### Aim of the exercise:
The records are to be restated in their entirety, word for word.

### Source information:
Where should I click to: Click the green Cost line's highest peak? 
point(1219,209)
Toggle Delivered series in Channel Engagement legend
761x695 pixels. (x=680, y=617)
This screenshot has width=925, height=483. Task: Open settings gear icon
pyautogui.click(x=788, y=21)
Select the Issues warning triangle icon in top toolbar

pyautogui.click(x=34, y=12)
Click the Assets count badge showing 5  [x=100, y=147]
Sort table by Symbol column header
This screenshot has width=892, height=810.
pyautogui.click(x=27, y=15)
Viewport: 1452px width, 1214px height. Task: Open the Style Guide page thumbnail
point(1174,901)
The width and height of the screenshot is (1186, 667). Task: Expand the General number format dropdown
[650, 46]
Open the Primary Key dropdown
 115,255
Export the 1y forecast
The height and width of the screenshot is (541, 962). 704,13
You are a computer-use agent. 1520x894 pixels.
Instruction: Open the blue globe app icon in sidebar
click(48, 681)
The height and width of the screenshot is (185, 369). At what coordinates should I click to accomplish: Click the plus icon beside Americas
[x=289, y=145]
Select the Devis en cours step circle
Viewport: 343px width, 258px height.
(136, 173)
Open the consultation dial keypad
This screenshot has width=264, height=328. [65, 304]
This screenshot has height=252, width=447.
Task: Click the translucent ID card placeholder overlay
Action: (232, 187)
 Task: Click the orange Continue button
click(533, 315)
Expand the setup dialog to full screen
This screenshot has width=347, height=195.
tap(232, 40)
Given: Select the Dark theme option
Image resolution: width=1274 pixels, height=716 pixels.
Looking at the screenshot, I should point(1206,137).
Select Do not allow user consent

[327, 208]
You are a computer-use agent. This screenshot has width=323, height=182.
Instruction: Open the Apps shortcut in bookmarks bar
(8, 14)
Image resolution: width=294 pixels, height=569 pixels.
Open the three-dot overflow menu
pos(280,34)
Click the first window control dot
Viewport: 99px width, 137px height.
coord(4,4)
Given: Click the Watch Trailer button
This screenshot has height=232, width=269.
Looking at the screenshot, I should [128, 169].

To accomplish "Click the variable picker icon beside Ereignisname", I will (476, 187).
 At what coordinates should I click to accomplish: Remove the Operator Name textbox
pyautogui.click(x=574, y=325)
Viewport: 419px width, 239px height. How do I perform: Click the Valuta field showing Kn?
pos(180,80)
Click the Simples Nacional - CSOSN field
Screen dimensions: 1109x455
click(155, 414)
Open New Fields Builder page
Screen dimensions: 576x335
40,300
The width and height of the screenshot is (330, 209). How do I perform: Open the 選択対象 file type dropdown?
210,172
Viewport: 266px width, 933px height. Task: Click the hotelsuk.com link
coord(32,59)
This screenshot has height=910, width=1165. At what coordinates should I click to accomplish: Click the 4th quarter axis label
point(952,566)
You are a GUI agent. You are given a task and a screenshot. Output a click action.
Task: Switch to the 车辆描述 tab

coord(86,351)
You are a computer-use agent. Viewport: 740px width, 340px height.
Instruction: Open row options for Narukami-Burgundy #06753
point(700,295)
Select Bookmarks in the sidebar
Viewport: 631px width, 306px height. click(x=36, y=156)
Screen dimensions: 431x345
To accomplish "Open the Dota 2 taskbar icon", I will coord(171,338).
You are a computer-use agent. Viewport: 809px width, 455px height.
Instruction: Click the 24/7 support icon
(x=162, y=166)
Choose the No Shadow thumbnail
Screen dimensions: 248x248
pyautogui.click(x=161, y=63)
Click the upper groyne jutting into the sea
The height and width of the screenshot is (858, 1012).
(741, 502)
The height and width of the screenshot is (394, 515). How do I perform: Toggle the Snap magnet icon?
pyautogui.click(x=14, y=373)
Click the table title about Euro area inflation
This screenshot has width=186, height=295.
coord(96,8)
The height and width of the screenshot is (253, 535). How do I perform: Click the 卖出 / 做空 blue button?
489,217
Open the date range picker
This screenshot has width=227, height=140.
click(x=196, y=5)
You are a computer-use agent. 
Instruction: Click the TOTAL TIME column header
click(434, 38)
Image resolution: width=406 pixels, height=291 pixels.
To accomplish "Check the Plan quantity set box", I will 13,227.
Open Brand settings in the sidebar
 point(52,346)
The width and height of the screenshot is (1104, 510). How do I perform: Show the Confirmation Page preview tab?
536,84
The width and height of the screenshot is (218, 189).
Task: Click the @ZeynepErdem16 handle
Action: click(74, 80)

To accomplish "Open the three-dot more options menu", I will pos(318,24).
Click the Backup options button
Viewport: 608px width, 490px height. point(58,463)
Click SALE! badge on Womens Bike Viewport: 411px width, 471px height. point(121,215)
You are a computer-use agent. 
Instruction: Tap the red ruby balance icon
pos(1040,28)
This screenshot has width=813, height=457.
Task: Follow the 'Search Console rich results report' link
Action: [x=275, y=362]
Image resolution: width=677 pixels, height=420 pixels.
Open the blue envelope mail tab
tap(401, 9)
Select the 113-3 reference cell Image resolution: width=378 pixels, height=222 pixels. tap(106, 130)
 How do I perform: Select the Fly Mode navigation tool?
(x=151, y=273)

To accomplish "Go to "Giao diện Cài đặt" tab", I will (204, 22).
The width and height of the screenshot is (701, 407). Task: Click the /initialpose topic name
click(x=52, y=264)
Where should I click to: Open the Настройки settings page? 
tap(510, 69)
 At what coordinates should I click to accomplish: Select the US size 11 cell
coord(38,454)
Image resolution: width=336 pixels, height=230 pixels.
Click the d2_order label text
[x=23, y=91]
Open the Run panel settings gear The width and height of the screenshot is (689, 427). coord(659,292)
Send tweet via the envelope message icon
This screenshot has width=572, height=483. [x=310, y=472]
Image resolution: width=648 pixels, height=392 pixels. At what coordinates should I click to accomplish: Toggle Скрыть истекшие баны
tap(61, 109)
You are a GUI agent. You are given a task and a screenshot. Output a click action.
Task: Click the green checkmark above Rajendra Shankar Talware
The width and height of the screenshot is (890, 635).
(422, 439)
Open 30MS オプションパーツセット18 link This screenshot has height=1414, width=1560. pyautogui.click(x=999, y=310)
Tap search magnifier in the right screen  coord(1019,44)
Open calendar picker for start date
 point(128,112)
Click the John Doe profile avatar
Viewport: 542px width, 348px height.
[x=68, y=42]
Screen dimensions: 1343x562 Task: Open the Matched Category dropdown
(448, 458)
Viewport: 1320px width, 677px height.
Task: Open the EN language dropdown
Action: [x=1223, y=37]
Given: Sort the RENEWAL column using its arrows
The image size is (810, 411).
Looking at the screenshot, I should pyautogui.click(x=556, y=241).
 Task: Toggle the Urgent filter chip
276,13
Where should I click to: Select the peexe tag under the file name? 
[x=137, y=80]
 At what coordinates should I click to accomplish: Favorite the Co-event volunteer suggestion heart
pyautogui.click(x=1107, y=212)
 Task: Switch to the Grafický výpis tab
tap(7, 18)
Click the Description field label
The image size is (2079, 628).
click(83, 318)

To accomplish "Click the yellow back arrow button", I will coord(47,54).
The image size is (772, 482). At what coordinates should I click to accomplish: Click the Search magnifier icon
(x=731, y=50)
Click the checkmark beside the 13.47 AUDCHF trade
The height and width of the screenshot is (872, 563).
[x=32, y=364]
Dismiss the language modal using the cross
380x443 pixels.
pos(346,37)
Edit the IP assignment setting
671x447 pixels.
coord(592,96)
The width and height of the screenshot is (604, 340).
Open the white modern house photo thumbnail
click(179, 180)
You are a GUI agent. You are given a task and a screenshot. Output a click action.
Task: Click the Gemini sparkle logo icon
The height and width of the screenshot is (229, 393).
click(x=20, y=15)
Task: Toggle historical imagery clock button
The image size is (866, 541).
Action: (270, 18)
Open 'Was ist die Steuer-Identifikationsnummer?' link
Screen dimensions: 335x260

### Result of this task:
Where should I click to: Click the green Cost line's highest peak? 
point(1219,209)
Toggle Delivered series in Channel Engagement legend
761x695 pixels. (x=680, y=617)
This screenshot has width=925, height=483. Task: Open settings gear icon
pyautogui.click(x=788, y=21)
Select the Issues warning triangle icon in top toolbar

pyautogui.click(x=34, y=12)
Click the Assets count badge showing 5  [x=100, y=147]
Sort table by Symbol column header
This screenshot has width=892, height=810.
pyautogui.click(x=27, y=15)
Viewport: 1452px width, 1214px height. Task: Open the Style Guide page thumbnail
point(1174,901)
The width and height of the screenshot is (1186, 667). Task: Expand the General number format dropdown
[650, 46]
Open the Primary Key dropdown
 115,255
Export the 1y forecast
The height and width of the screenshot is (541, 962). 704,13
You are a computer-use agent. 1520x894 pixels.
Instruction: Open the blue globe app icon in sidebar
click(48, 681)
The height and width of the screenshot is (185, 369). At what coordinates should I click to accomplish: Click the plus icon beside Americas
[x=289, y=145]
Select the Devis en cours step circle
Viewport: 343px width, 258px height.
(136, 173)
Open the consultation dial keypad
This screenshot has width=264, height=328. [65, 304]
This screenshot has height=252, width=447.
Task: Click the translucent ID card placeholder overlay
Action: (232, 187)
 Task: Click the orange Continue button
click(533, 315)
Expand the setup dialog to full screen
This screenshot has width=347, height=195.
tap(232, 40)
Given: Select the Dark theme option
Image resolution: width=1274 pixels, height=716 pixels.
Looking at the screenshot, I should point(1206,137).
Select Do not allow user consent

[327, 208]
You are a computer-use agent. This screenshot has width=323, height=182.
Instruction: Open the Apps shortcut in bookmarks bar
(8, 14)
Image resolution: width=294 pixels, height=569 pixels.
Open the three-dot overflow menu
pos(280,34)
Click the first window control dot
Viewport: 99px width, 137px height.
coord(4,4)
Given: Click the Watch Trailer button
This screenshot has height=232, width=269.
Looking at the screenshot, I should [128, 169].

To accomplish "Click the variable picker icon beside Ereignisname", I will (476, 187).
 At what coordinates should I click to accomplish: Remove the Operator Name textbox
pyautogui.click(x=574, y=325)
Viewport: 419px width, 239px height. How do I perform: Click the Valuta field showing Kn?
pos(180,80)
Click the Simples Nacional - CSOSN field
Screen dimensions: 1109x455
click(155, 414)
Open New Fields Builder page
Screen dimensions: 576x335
40,300
The width and height of the screenshot is (330, 209). How do I perform: Open the 選択対象 file type dropdown?
210,172
Viewport: 266px width, 933px height. Task: Click the hotelsuk.com link
coord(32,59)
This screenshot has height=910, width=1165. At what coordinates should I click to accomplish: Click the 4th quarter axis label
point(952,566)
You are a GUI agent. You are given a task and a screenshot. Output a click action.
Task: Switch to the 车辆描述 tab

coord(86,351)
You are a computer-use agent. Viewport: 740px width, 340px height.
Instruction: Open row options for Narukami-Burgundy #06753
point(700,295)
Select Bookmarks in the sidebar
Viewport: 631px width, 306px height. click(x=36, y=156)
Screen dimensions: 431x345
To accomplish "Open the Dota 2 taskbar icon", I will coord(171,338).
You are a computer-use agent. Viewport: 809px width, 455px height.
Instruction: Click the 24/7 support icon
(x=162, y=166)
Choose the No Shadow thumbnail
Screen dimensions: 248x248
pyautogui.click(x=161, y=63)
Click the upper groyne jutting into the sea
The height and width of the screenshot is (858, 1012).
(741, 502)
The height and width of the screenshot is (394, 515). How do I perform: Toggle the Snap magnet icon?
pyautogui.click(x=14, y=373)
Click the table title about Euro area inflation
This screenshot has width=186, height=295.
coord(96,8)
The height and width of the screenshot is (253, 535). How do I perform: Click the 卖出 / 做空 blue button?
489,217
Open the date range picker
This screenshot has width=227, height=140.
click(x=196, y=5)
You are a computer-use agent. 
Instruction: Click the TOTAL TIME column header
click(434, 38)
Image resolution: width=406 pixels, height=291 pixels.
To accomplish "Check the Plan quantity set box", I will 13,227.
Open Brand settings in the sidebar
 point(52,346)
The width and height of the screenshot is (1104, 510). How do I perform: Show the Confirmation Page preview tab?
536,84
The width and height of the screenshot is (218, 189).
Task: Click the @ZeynepErdem16 handle
Action: click(74, 80)

To accomplish "Open the three-dot more options menu", I will pos(318,24).
Click the Backup options button
Viewport: 608px width, 490px height. point(58,463)
Click SALE! badge on Womens Bike Viewport: 411px width, 471px height. point(121,215)
You are a computer-use agent. 
Instruction: Tap the red ruby balance icon
pos(1040,28)
This screenshot has width=813, height=457.
Task: Follow the 'Search Console rich results report' link
Action: [x=275, y=362]
Image resolution: width=677 pixels, height=420 pixels.
Open the blue envelope mail tab
tap(401, 9)
Select the 113-3 reference cell Image resolution: width=378 pixels, height=222 pixels. tap(106, 130)
 How do I perform: Select the Fly Mode navigation tool?
(x=151, y=273)

To accomplish "Go to "Giao diện Cài đặt" tab", I will (204, 22).
The width and height of the screenshot is (701, 407). Task: Click the /initialpose topic name
click(x=52, y=264)
Where should I click to: Open the Настройки settings page? 
tap(510, 69)
 At what coordinates should I click to accomplish: Select the US size 11 cell
coord(38,454)
Image resolution: width=336 pixels, height=230 pixels.
Click the d2_order label text
[x=23, y=91]
Open the Run panel settings gear The width and height of the screenshot is (689, 427). coord(659,292)
Send tweet via the envelope message icon
This screenshot has width=572, height=483. [x=310, y=472]
Image resolution: width=648 pixels, height=392 pixels. At what coordinates should I click to accomplish: Toggle Скрыть истекшие баны
tap(61, 109)
You are a GUI agent. You are given a task and a screenshot. Output a click action.
Task: Click the green checkmark above Rajendra Shankar Talware
The width and height of the screenshot is (890, 635).
(422, 439)
Open 30MS オプションパーツセット18 link This screenshot has height=1414, width=1560. pyautogui.click(x=999, y=310)
Tap search magnifier in the right screen  coord(1019,44)
Open calendar picker for start date
 point(128,112)
Click the John Doe profile avatar
Viewport: 542px width, 348px height.
[x=68, y=42]
Screen dimensions: 1343x562 Task: Open the Matched Category dropdown
(448, 458)
Viewport: 1320px width, 677px height.
Task: Open the EN language dropdown
Action: [x=1223, y=37]
Given: Sort the RENEWAL column using its arrows
The image size is (810, 411).
Looking at the screenshot, I should pyautogui.click(x=556, y=241).
 Task: Toggle the Urgent filter chip
276,13
Where should I click to: Select the peexe tag under the file name? 
[x=137, y=80]
 At what coordinates should I click to accomplish: Favorite the Co-event volunteer suggestion heart
pyautogui.click(x=1107, y=212)
 Task: Switch to the Grafický výpis tab
tap(7, 18)
Click the Description field label
The image size is (2079, 628).
click(83, 318)

To accomplish "Click the yellow back arrow button", I will coord(47,54).
The image size is (772, 482). At what coordinates should I click to accomplish: Click the Search magnifier icon
(x=731, y=50)
Click the checkmark beside the 13.47 AUDCHF trade
The height and width of the screenshot is (872, 563).
[x=32, y=364]
Dismiss the language modal using the cross
380x443 pixels.
pos(346,37)
Edit the IP assignment setting
671x447 pixels.
coord(592,96)
The width and height of the screenshot is (604, 340).
Open the white modern house photo thumbnail
click(179, 180)
You are a GUI agent. You are given a task and a screenshot. Output a click action.
Task: Click the Gemini sparkle logo icon
The height and width of the screenshot is (229, 393).
click(x=20, y=15)
Task: Toggle historical imagery clock button
The image size is (866, 541).
Action: (270, 18)
Open 'Was ist die Steuer-Identifikationsnummer?' link
Screen dimensions: 335x260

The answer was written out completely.